» What to produce
Would you give all of the records again, exactly as they read?

» Material provided
┄┄┄┄┄┄┄┄┄┄┄┄┄┄┄┄┄┄┄┄

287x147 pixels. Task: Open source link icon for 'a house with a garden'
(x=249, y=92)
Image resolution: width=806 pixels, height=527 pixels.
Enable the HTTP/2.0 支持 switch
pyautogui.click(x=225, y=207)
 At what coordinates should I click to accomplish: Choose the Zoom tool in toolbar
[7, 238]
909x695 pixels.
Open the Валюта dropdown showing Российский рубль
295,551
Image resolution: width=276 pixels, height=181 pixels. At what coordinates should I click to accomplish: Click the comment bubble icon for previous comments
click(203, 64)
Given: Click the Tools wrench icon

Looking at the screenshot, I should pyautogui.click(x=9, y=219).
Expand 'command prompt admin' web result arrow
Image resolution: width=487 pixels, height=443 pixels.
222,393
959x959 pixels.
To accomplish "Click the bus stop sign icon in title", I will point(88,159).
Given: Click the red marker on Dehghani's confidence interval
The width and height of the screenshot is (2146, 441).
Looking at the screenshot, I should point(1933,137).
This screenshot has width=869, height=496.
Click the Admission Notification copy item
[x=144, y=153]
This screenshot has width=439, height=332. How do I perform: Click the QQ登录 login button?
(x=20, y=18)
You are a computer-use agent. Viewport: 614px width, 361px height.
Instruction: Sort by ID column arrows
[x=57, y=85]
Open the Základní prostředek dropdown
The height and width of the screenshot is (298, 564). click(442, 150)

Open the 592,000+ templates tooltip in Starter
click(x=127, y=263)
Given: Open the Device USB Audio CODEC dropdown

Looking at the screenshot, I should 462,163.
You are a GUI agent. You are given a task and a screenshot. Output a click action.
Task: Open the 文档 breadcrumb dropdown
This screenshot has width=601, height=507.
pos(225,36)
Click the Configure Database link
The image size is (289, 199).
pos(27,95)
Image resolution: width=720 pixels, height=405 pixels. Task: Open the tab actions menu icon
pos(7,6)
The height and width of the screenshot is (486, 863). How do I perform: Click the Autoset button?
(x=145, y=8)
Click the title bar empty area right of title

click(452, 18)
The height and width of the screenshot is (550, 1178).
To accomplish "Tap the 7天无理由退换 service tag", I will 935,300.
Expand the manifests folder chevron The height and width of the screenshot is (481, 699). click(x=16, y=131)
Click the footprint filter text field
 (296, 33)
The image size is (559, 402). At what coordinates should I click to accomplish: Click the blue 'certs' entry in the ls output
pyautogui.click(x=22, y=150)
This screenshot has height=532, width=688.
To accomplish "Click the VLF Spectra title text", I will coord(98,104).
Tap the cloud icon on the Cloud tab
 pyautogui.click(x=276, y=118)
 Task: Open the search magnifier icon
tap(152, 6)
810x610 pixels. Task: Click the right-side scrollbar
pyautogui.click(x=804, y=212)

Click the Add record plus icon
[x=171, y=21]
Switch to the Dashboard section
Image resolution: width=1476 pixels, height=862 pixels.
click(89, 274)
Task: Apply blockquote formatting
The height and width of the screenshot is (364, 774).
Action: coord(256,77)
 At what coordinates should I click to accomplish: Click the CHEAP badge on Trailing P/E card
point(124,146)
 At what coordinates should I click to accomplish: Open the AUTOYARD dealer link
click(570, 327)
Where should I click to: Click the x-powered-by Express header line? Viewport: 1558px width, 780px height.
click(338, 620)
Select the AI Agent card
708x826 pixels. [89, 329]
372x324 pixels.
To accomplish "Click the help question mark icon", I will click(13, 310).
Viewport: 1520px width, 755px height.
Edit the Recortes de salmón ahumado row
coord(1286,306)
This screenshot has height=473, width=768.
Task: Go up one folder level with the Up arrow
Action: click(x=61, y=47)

┄┄┄┄┄┄┄┄┄┄┄┄┄┄┄┄┄┄┄┄

» Response
287x147 pixels. Task: Open source link icon for 'a house with a garden'
(x=249, y=92)
Image resolution: width=806 pixels, height=527 pixels.
Enable the HTTP/2.0 支持 switch
pyautogui.click(x=225, y=207)
 At what coordinates should I click to accomplish: Choose the Zoom tool in toolbar
[7, 238]
909x695 pixels.
Open the Валюта dropdown showing Российский рубль
295,551
Image resolution: width=276 pixels, height=181 pixels. At what coordinates should I click to accomplish: Click the comment bubble icon for previous comments
click(203, 64)
Given: Click the Tools wrench icon

Looking at the screenshot, I should pyautogui.click(x=9, y=219).
Expand 'command prompt admin' web result arrow
Image resolution: width=487 pixels, height=443 pixels.
222,393
959x959 pixels.
To accomplish "Click the bus stop sign icon in title", I will point(88,159).
Given: Click the red marker on Dehghani's confidence interval
The width and height of the screenshot is (2146, 441).
Looking at the screenshot, I should point(1933,137).
This screenshot has width=869, height=496.
Click the Admission Notification copy item
[x=144, y=153]
This screenshot has width=439, height=332. How do I perform: Click the QQ登录 login button?
(x=20, y=18)
You are a computer-use agent. Viewport: 614px width, 361px height.
Instruction: Sort by ID column arrows
[x=57, y=85]
Open the Základní prostředek dropdown
The height and width of the screenshot is (298, 564). click(442, 150)

Open the 592,000+ templates tooltip in Starter
click(x=127, y=263)
Given: Open the Device USB Audio CODEC dropdown

Looking at the screenshot, I should 462,163.
You are a GUI agent. You are given a task and a screenshot. Output a click action.
Task: Open the 文档 breadcrumb dropdown
This screenshot has width=601, height=507.
pos(225,36)
Click the Configure Database link
The image size is (289, 199).
pos(27,95)
Image resolution: width=720 pixels, height=405 pixels. Task: Open the tab actions menu icon
pos(7,6)
The height and width of the screenshot is (486, 863). How do I perform: Click the Autoset button?
(x=145, y=8)
Click the title bar empty area right of title

click(452, 18)
The height and width of the screenshot is (550, 1178).
To accomplish "Tap the 7天无理由退换 service tag", I will 935,300.
Expand the manifests folder chevron The height and width of the screenshot is (481, 699). click(x=16, y=131)
Click the footprint filter text field
 (296, 33)
The image size is (559, 402). At what coordinates should I click to accomplish: Click the blue 'certs' entry in the ls output
pyautogui.click(x=22, y=150)
This screenshot has height=532, width=688.
To accomplish "Click the VLF Spectra title text", I will coord(98,104).
Tap the cloud icon on the Cloud tab
 pyautogui.click(x=276, y=118)
 Task: Open the search magnifier icon
tap(152, 6)
810x610 pixels. Task: Click the right-side scrollbar
pyautogui.click(x=804, y=212)

Click the Add record plus icon
[x=171, y=21]
Switch to the Dashboard section
Image resolution: width=1476 pixels, height=862 pixels.
click(89, 274)
Task: Apply blockquote formatting
The height and width of the screenshot is (364, 774).
Action: coord(256,77)
 At what coordinates should I click to accomplish: Click the CHEAP badge on Trailing P/E card
point(124,146)
 At what coordinates should I click to accomplish: Open the AUTOYARD dealer link
click(570, 327)
Where should I click to: Click the x-powered-by Express header line? Viewport: 1558px width, 780px height.
click(338, 620)
Select the AI Agent card
708x826 pixels. [89, 329]
372x324 pixels.
To accomplish "Click the help question mark icon", I will click(13, 310).
Viewport: 1520px width, 755px height.
Edit the Recortes de salmón ahumado row
coord(1286,306)
This screenshot has height=473, width=768.
Task: Go up one folder level with the Up arrow
Action: click(x=61, y=47)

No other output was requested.